Anne Morrow Lindbergh
Anne Morrow was born into luxury on 22 June 1906 in Englewood, New Jersey, the daughter of U.S. Senator Dwight Morrow. She attended college, still something of a rarity for women in that day, graduating from elite Smith College in 1928. Less than two years later, she married airplane pilot Charles Lindbergh, who had risen to international fame in 1927 by becoming the first person to fly alone, non-stop, across the Atlantic Ocean.
The Lindberghs' first married years were spent together doing Charles’ work, which involved surveying potentially commercial air routes. The work took them around the world: over Africa, South America, and Asia. Anne acted as Lindbergh’s co-pilot, navigator, and radio operator.

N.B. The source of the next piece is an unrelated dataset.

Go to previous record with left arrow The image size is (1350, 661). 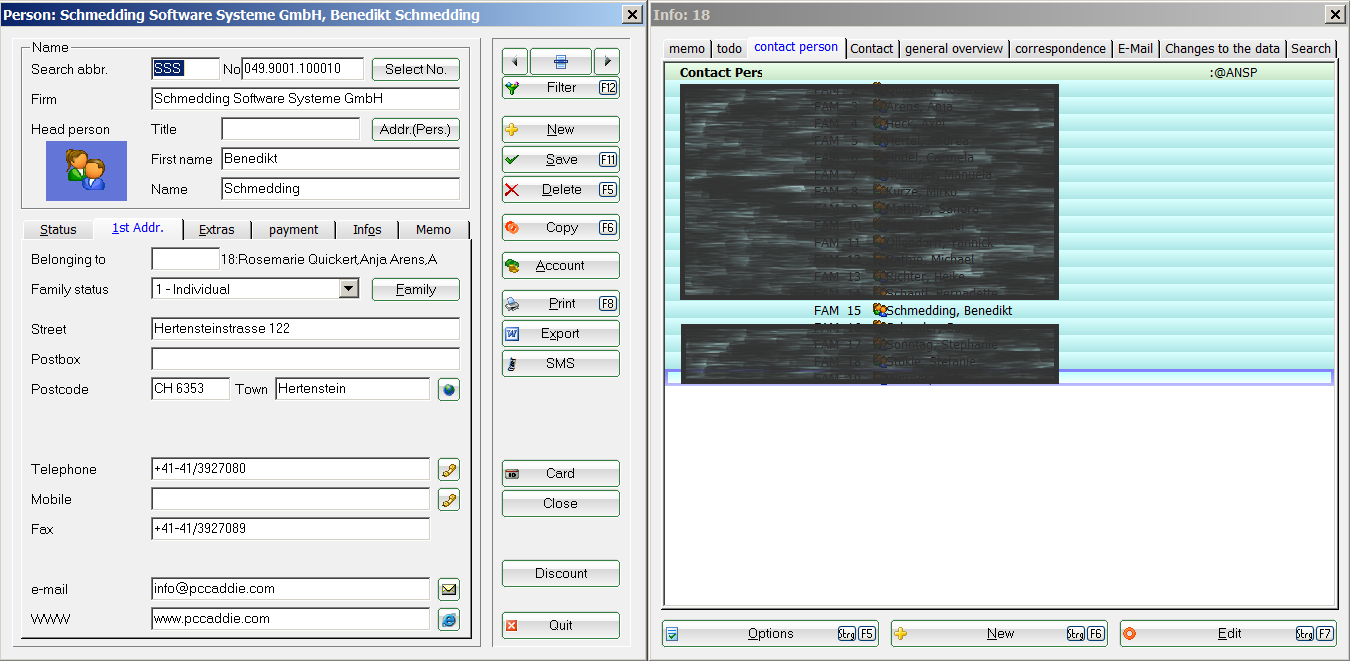514,62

She described one of her experiences in detail in her book, Listen, The Wind (one of several books she wrote over the years). While flying, she often had to take down incoming radio telegraph messages. She recalled that:
“at the same time, I had to keep a pad balanced on my lap for taking down messages. Receiving was still quite difficult. Except for familiar words and expressions, I could not yet translate the messages in my head and was forced to write them letter by letter as the sounds came to my ear. My pencil and not my mind apparently did the translating, hopping busily across the page. When the pencil stopped I would look down and see what had been written. . .”

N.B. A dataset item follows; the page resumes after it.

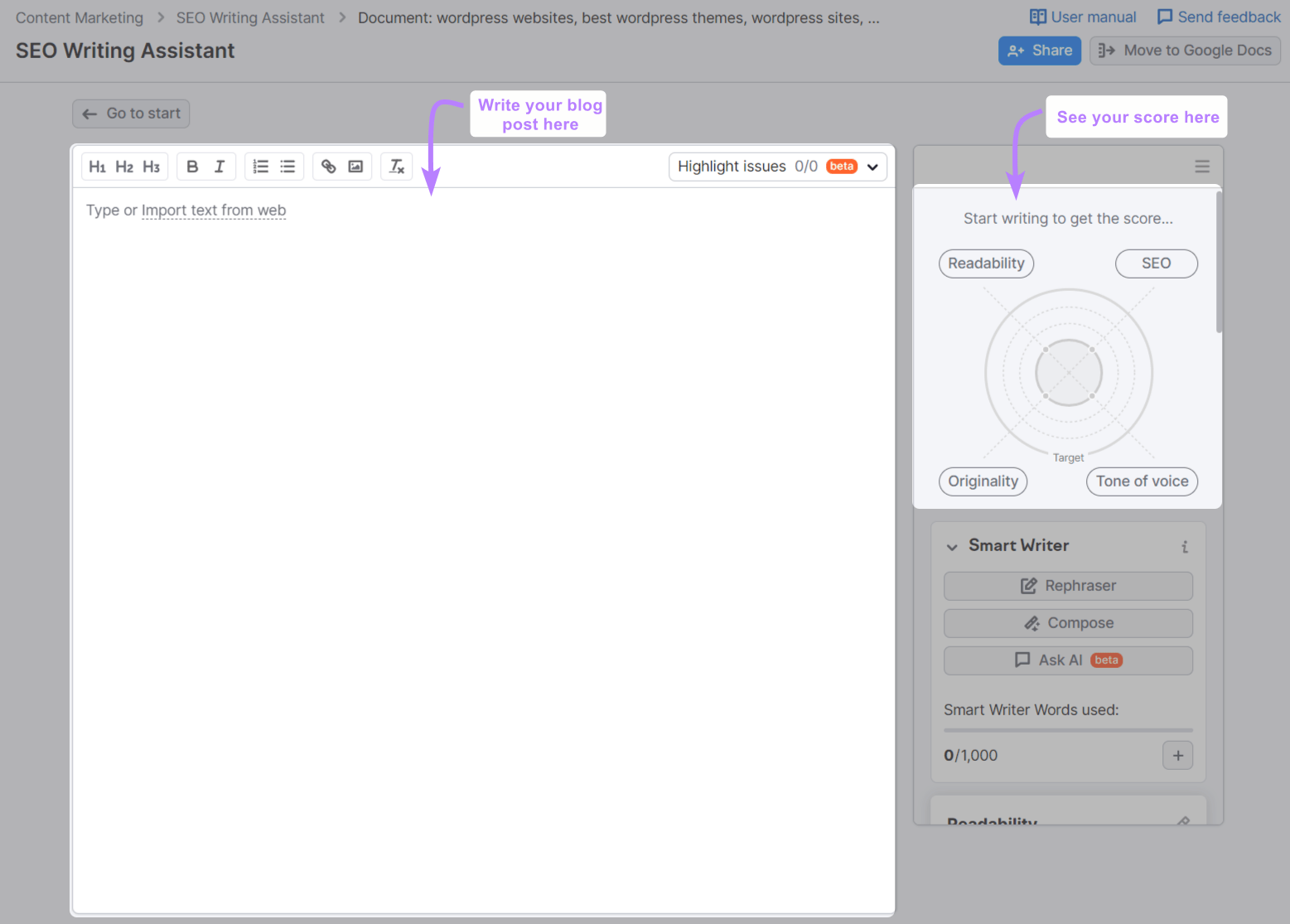
Task: Toggle italic text
Action: [219, 166]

She also described the difficulties of operating the radio equipment of the day. Changing frequencies was not as simple as turning a dial, but was accomplished by manually plugging one of a series of small wire coils into a socket on the transmitter. She wrote,
“at the right side of the seat, out of sight but well within reach, was the box for the transmitter coils. The transmitter itself, a square block box, mounted like the receiver was in front of me on my left. Its door let down and formed a convenient ledge for the coils as I was changing them. Then there was the antenna reel on the floor below this, its copper wire running down through a hole in the floor boards. When we took off, this was wound up tightly, the ball-weight on the end pulled snugly against the outside of the fair-lead. But once we were up, it trailed in the air behind us. . .”
She worked in the dark to avoid putting reflections on the windshield:
“I ran my fingers over the coils, found the right ones, jiggled them out of the their places and pressed them (smelling faintly of shellac) into their sockets in the transmitter box. I clamped down the earphones over my ears. I switched on the receiver. The luminous dials glowed warmly out of the dark. I reached for the plump handle of the antenna reel. I put my fingers on the smooth key. 'Darr dit darr dit, dit darr dit -' my work had begun. Outside the night rushed by...”

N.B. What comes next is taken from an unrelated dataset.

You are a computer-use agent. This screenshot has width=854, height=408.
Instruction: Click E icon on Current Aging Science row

The Lindbergh’s survey of parts of Asia was cut short in late 1931 when Anne’s father died. If they had not subsequently sailed back to New Jersey, they might have not been home when tragedy struck the family in March 1932. Their son Charles, Jr., was kidnapped. An intense search held the attention of millions of people around the world. Sadly, the infant was found dead ten weeks later. A carpenter named Richard Hauptman was convicted and later executed for the crime.
Still grieving, the Lindberghs took off in May of the following year to complete a five-month aerial survey of Asia, for which the National Geographic Society awarded Anne a medal in 1934. She spent much of her later career writing books, and died 7 February 2001.